H-CSF in the ICU
- Richard Venn
© Current Science Ltd 1999
Published: 15 October 1999
KeywordsG-CSF GM-CSF neutropenia sepsis
This studies reinforces numerous previous studies showing that neutropenic patients admitted to the ICU have an appalling prognosis. The debate over whether ICU admission is justified for these patients will continue. Despite criticisms that can be leveled at the design of this study, the introduction of H-CSF on the ICU as adjuvant therapy for neutropenic patients during an acute critical illness is not warranted. However no conclusions can be drawn over whether therapy with H-CSF should be discontinued after admission to the ICU for patients already started on H-CSF following myeloablative therapy.
Mortality remains at 80-90% for neutropenic, oncological patients admitted to the ICU with respiratory, renal, or hepatic failure or cardiovascular instability, and it is argued that the ICU may be inappropriate for these patients. Hematopoietic colony-stimulating factors (H-CSF), which include granulocyte (G) and granulocyte-macrophase (GM)-CSF, have been shown to hasten neutrophil recovery after myelotoxic or myeloablative therapy, but only a small study has looked at their use in acute sepsis.
To investigate whether H-CSF accelerates neutrophil recovery and improves outcome in neutropenic patients admitted to the ICU.

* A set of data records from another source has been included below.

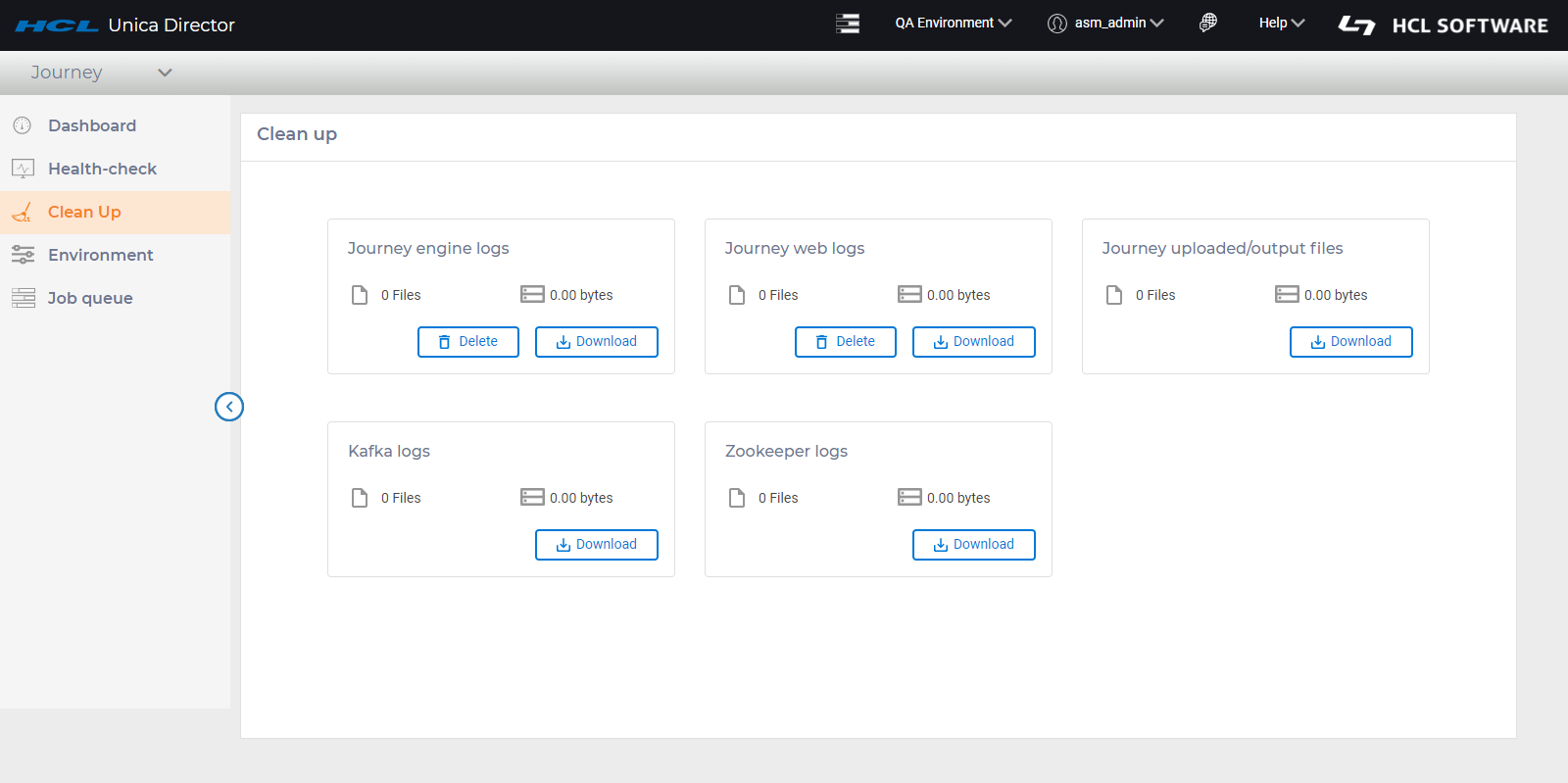Collapse the sidebar with the arrow toggle

[x=229, y=407]
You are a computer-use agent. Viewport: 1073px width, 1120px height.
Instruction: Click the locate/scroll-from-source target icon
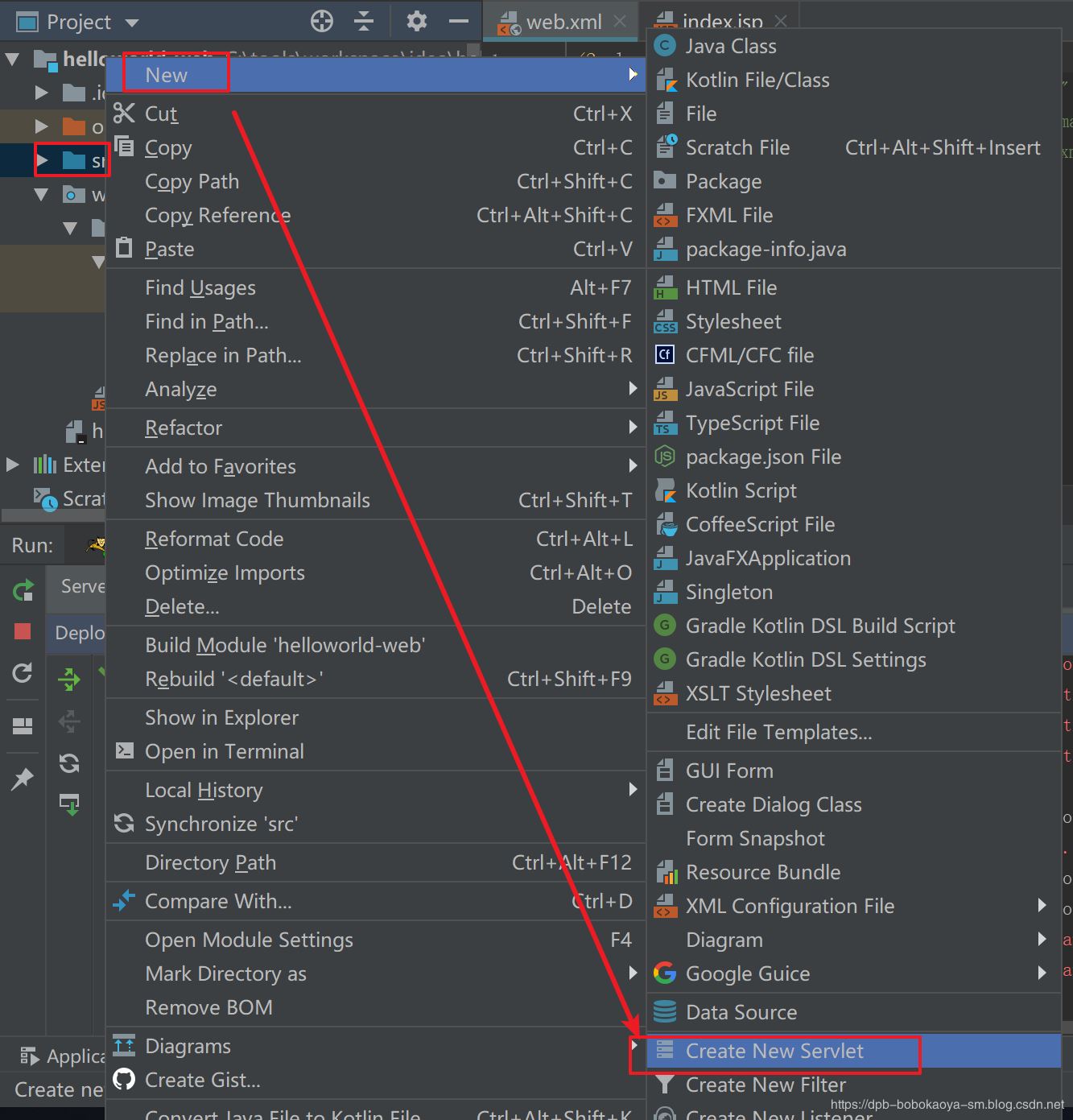[322, 22]
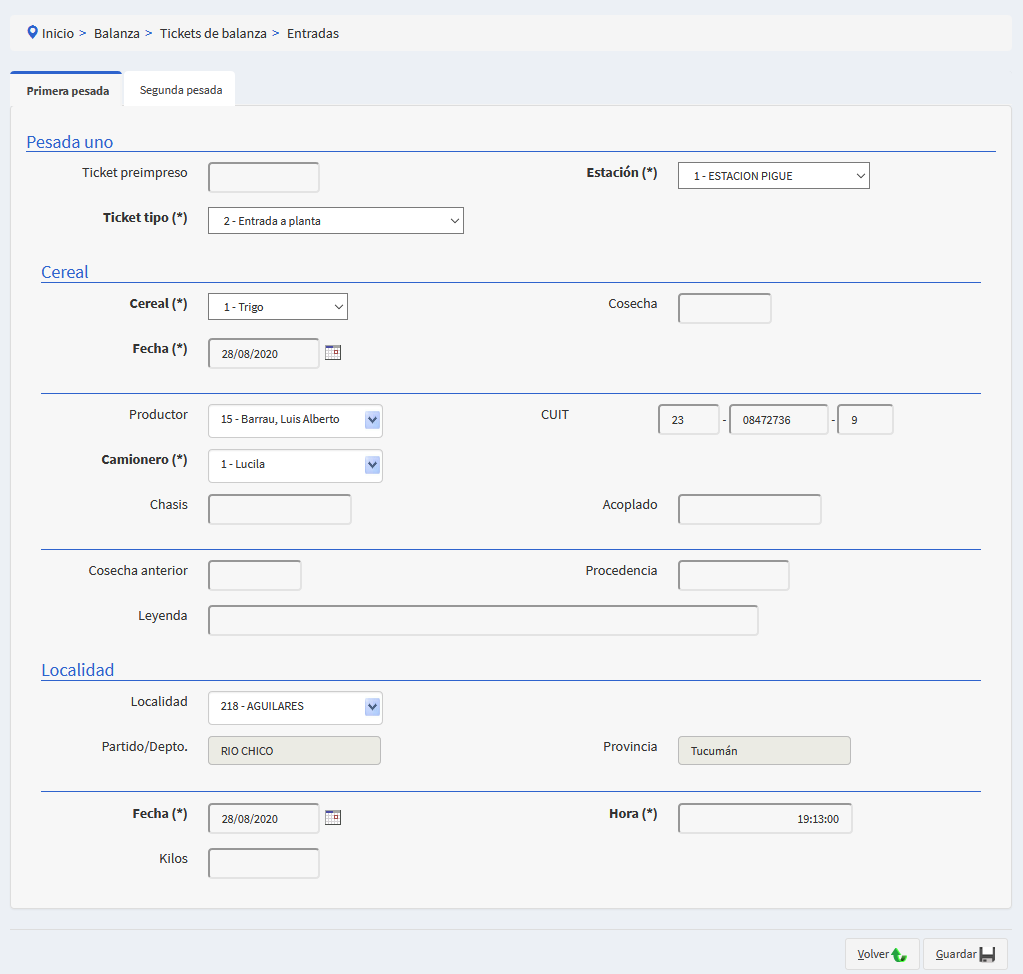This screenshot has width=1023, height=974.
Task: Expand the Camionero combo box arrow
Action: coord(372,465)
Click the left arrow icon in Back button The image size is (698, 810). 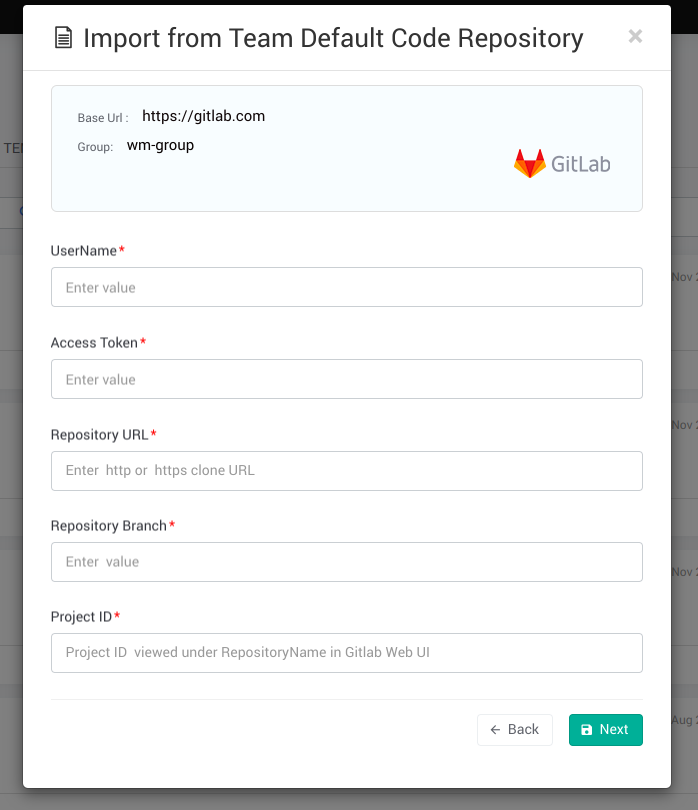point(497,729)
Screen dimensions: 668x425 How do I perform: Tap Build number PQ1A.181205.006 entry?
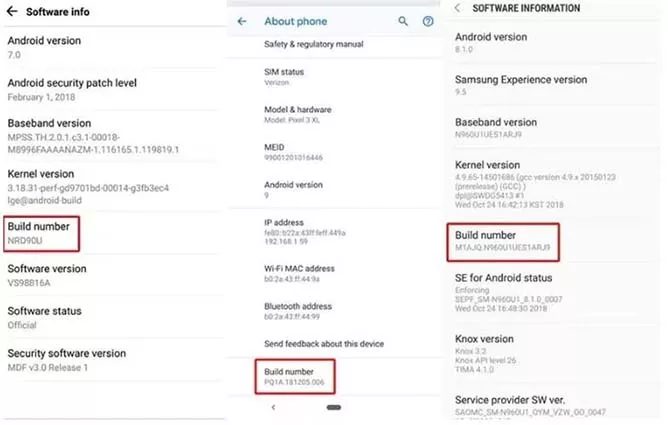(293, 375)
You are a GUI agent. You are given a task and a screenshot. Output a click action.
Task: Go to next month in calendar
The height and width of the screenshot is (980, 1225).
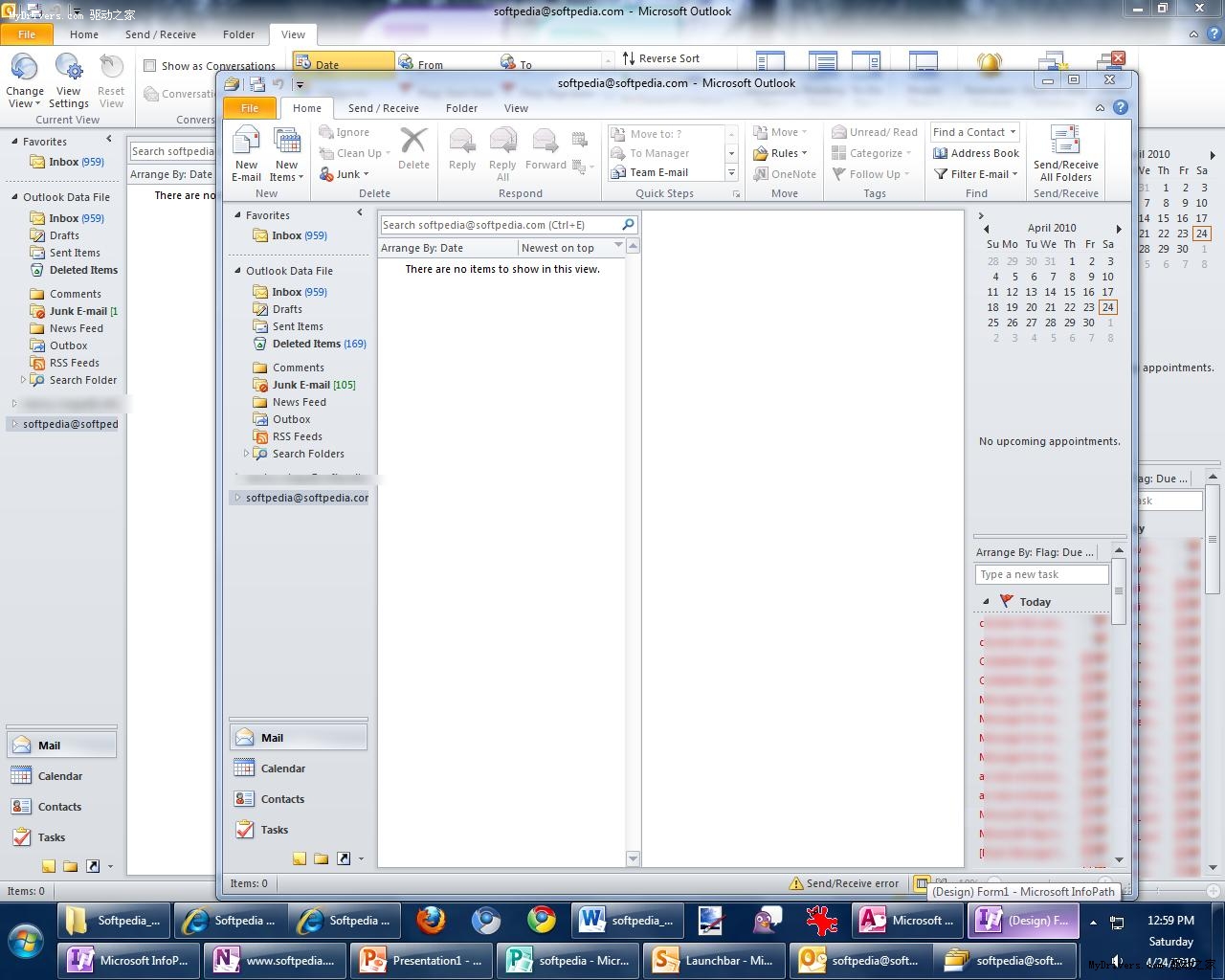1118,229
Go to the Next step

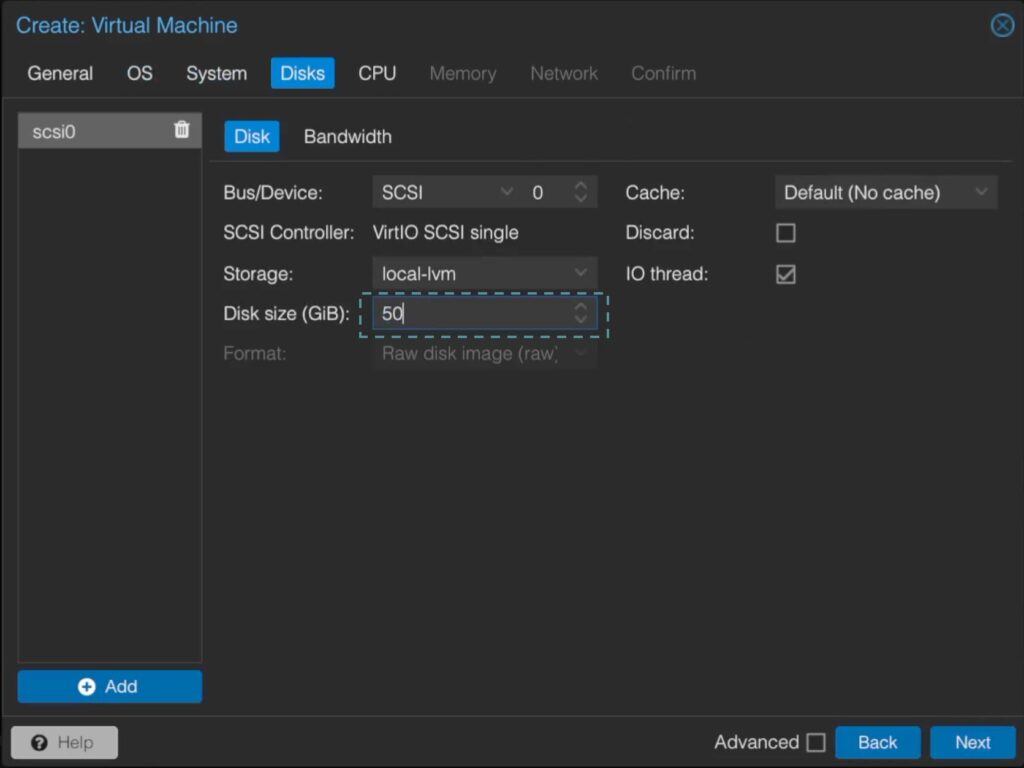tap(972, 742)
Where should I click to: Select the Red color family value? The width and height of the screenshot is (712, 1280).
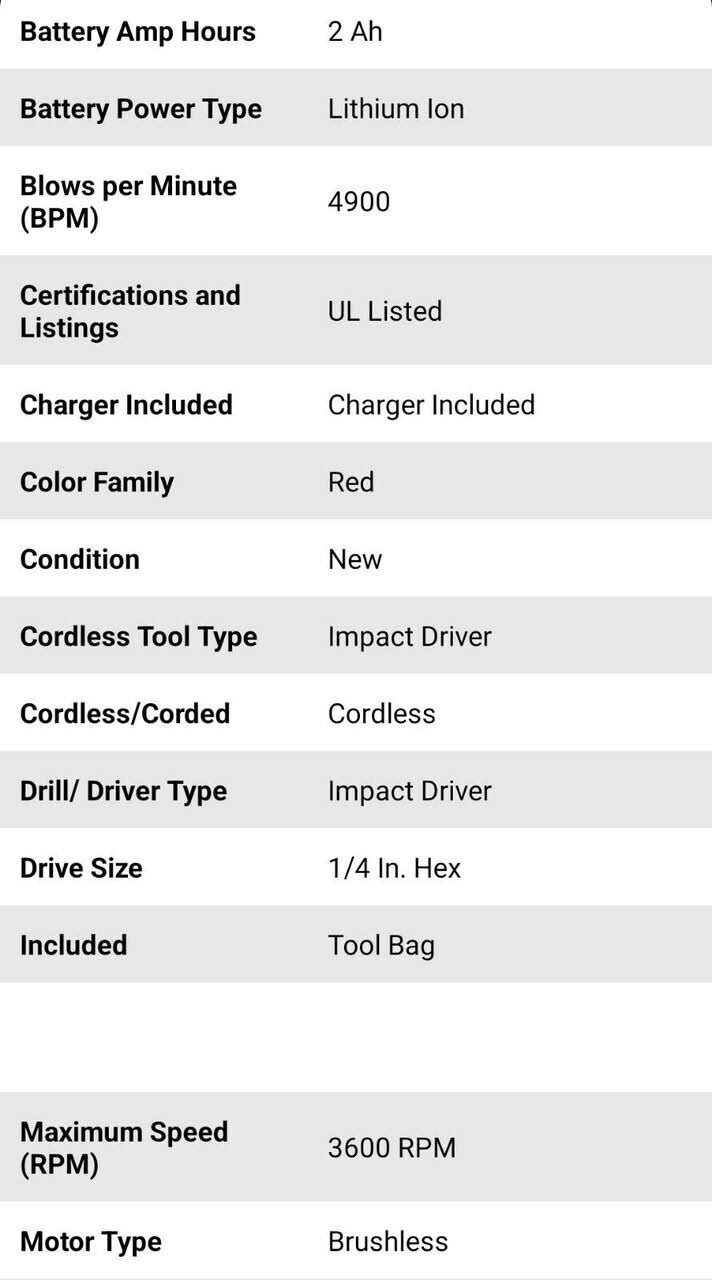351,482
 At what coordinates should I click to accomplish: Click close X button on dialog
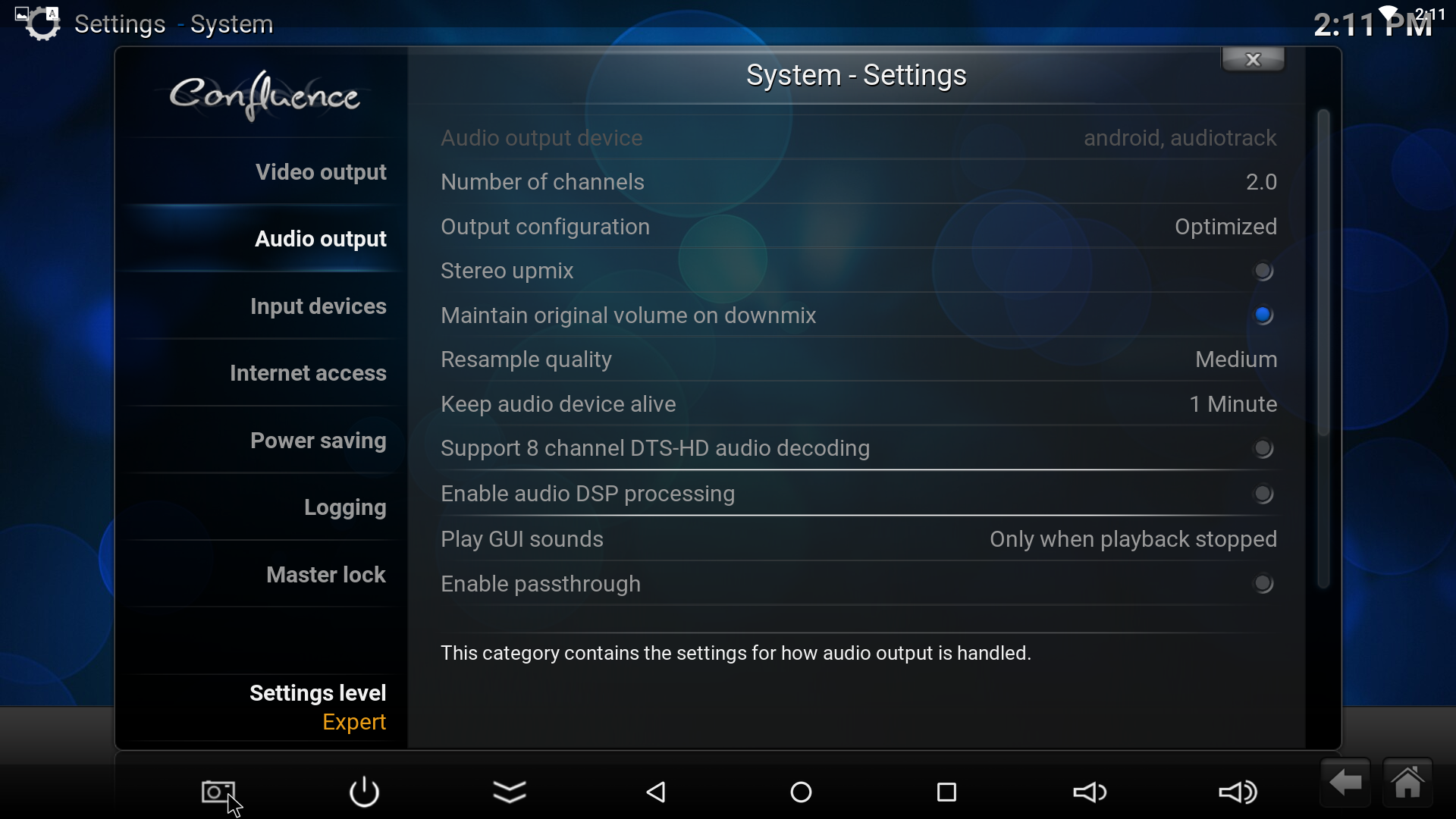(1253, 59)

Retrospective examination of case records of all neutropenic patients (n= 30) admitted to the authors' ICU (Saudi Arabia ) between 1990 and 1994, and who received H-CSF. Comparisons were made with the previous 30 neutropenic patients (controls) admitted to the ICU prior to the use of H-CSF.
Underlying diseases were leukaemia, lymphoma or aplastic anaemia and the majority were admitted for respiratory and/or haemodynamic instability. There were no difference between the two groups with respect to neutrophil recovery, length of ICU stay and survival. Microbiological data revealed few differences apart from 1 of 30 patients in the H-CSF and 6 of 30 in the control group who had systemic candidiasis. Overall only 10 of 60 (17%) survived their ICU stay and a further four patients died within 3 months of leaving the ICU.
This study confirms the gloomy prognosis for neutropenic patients admitted to the ICU for organ support. H-CSF appears to offer no benefit in the treatment of acute sepsis in these patients and the authors comment that the lower incidence of Candida infection in the H-CSF group warrants further investigation.
An editorial accompanies this paper.